On a more positive note, the NESI was on a “general high” when FG, working with the World Bank and other affiliate financial institutions, sets out a power sector recovery program (PSRP) which if implemented will put the power sector reform back on track. However, conditions precedent to the release of over 5 billion USD of loan have not been met by the FG whilst industry watchers remained on a “general low”. To access the loan, FG must overcome technical, governance, commercial and operational barriers.

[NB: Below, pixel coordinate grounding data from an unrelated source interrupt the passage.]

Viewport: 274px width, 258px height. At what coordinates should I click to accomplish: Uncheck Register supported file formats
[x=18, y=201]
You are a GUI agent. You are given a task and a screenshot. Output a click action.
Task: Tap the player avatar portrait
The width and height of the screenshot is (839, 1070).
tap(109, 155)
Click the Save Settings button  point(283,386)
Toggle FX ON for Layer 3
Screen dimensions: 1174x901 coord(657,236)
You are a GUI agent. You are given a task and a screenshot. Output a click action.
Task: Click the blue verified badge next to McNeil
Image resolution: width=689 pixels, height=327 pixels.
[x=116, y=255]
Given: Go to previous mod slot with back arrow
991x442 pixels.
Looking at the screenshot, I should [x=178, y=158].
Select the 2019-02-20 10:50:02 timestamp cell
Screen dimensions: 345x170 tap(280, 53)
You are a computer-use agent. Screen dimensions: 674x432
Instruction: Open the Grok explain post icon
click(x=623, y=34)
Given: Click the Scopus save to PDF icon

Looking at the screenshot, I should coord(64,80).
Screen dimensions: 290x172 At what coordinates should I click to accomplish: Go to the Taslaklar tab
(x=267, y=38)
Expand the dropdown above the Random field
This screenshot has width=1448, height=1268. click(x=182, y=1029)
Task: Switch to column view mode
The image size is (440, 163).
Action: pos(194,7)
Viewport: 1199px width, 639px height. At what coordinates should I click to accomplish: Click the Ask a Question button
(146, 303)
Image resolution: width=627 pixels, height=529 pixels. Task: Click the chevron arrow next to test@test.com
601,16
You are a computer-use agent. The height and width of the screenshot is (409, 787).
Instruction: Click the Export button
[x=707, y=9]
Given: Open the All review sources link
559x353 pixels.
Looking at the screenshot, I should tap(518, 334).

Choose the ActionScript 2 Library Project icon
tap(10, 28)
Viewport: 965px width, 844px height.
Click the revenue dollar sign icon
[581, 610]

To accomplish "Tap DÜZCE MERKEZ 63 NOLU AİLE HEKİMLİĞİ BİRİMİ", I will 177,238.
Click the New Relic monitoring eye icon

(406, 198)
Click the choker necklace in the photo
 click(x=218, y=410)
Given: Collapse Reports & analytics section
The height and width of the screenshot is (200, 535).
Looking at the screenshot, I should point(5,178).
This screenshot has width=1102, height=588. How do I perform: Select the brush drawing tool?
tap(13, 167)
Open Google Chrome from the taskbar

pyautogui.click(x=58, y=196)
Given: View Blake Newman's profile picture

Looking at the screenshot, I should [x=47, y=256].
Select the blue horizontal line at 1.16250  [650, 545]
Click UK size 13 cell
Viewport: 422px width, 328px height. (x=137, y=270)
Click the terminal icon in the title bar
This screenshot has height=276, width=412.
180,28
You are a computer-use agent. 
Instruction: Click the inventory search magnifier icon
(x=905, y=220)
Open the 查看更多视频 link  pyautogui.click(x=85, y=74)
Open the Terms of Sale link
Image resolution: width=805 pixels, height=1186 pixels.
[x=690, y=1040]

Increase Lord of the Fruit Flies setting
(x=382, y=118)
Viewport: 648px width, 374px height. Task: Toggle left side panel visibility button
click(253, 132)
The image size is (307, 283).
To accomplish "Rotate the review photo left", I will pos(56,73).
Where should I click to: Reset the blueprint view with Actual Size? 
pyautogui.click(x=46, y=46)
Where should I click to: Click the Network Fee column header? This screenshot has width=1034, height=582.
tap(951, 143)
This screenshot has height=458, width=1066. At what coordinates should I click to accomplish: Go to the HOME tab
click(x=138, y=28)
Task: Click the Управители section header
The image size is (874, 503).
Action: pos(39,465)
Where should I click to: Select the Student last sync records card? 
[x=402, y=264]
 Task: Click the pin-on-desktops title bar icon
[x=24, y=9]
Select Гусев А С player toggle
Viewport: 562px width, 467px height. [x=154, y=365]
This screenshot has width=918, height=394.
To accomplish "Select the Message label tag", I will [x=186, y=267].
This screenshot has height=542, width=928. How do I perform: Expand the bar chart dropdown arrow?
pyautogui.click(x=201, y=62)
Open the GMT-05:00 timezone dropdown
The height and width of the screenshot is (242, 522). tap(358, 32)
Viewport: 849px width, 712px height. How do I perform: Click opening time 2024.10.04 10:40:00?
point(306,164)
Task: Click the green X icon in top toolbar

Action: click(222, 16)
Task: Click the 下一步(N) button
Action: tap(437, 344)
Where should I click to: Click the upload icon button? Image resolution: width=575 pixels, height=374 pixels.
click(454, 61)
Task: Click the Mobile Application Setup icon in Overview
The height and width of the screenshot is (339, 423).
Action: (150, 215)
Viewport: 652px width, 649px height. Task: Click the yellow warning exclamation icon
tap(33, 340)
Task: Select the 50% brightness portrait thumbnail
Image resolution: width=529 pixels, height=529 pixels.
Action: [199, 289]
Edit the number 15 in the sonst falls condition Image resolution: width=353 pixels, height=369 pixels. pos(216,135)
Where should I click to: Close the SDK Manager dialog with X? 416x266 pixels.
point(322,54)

At the end of the year, the annual Future Energy Nigeria conference puts the NESI on high hopes shifting discussion points from the known issues to the proffering and implementation of solutions. To this end, the NESI will therefore witness, in the coming years, a radical shift in focus to sustainable electricity systems with increased penetration of renewable energy generation, mini grids, solar homes, and hybrid solutions involving solar and gas technology in combating the power problems facing Nigeria.

FUTURE ENERGY NIGERIA CONFERENCE

The just concluded Future Energy Nigeria Conference for 2017 held at Eko Hotel and Suites, Lagos, Nigeria from 7 – 8 November has set a new dawn for the Nigeria Electricity Supply Industry (NESI). Engineer Idowu Oyebanjo, a UK Chartered Power System Engineer and MD, Idfon Power Engineering Consultants (iPEC), sets the tone for an industry wide historic shift in mindset for all Stakeholders in the NESI saying: “We must move away from talking about the known issues to proffering and implementing solutions”. He said he will expect that from now on, future power conferences in Nigeria will be solution-based.

The theme of the event aligns with the Power Sector Recovery Programme (PSRP) and FG’s plans to attract required investment from the private sector to ensure incremental, stable and uninterrupted electricity supply while promoting economic development opportunities across the country through the Economic and Recovery Growth Plan (ERGP). This can be achieved by focusing on solutions to practical issues surrounding financing power generation, transformation, transmission, distribution, supply, while diversifying the energy mix, closing the metering gap and increasing performance standards of all major stakeholders to mention but a few.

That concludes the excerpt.